Find every line in the records below that contains the word "star" and copy each of those lines. Case matters.

-------

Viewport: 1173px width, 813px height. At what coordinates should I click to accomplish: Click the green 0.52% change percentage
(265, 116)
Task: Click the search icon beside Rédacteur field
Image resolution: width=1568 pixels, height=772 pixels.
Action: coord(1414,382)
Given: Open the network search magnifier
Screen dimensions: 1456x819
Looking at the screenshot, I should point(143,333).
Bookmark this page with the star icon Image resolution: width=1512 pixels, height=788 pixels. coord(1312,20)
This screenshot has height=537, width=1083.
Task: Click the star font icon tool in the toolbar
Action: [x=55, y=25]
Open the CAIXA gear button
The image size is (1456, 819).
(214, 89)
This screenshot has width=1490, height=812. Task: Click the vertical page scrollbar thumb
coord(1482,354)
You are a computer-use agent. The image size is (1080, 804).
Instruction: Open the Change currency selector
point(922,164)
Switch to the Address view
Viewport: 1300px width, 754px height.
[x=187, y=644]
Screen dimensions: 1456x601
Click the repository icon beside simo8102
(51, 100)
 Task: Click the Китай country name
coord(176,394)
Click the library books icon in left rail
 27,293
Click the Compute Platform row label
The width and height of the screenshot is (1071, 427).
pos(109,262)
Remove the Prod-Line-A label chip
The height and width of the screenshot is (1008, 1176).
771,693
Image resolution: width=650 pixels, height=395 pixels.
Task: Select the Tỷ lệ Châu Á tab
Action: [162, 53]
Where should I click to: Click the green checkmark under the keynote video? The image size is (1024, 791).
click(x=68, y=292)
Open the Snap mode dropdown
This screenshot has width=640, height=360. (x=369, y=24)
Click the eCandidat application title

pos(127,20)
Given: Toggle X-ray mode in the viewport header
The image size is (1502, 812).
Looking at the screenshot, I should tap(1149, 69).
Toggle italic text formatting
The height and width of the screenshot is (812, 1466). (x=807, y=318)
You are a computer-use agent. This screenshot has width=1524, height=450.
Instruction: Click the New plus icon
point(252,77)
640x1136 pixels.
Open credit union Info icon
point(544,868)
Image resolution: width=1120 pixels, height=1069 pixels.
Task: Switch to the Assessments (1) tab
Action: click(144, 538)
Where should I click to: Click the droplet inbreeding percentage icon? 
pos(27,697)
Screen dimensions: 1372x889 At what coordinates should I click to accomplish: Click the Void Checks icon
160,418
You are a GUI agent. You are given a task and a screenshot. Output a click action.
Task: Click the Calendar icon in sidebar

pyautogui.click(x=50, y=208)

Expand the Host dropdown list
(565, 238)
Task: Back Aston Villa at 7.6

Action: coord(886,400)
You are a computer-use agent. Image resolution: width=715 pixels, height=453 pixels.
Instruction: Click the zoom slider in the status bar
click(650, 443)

-------

§ **Answer to this task**:
Bookmark this page with the star icon Image resolution: width=1512 pixels, height=788 pixels. coord(1312,20)
Task: Click the star font icon tool in the toolbar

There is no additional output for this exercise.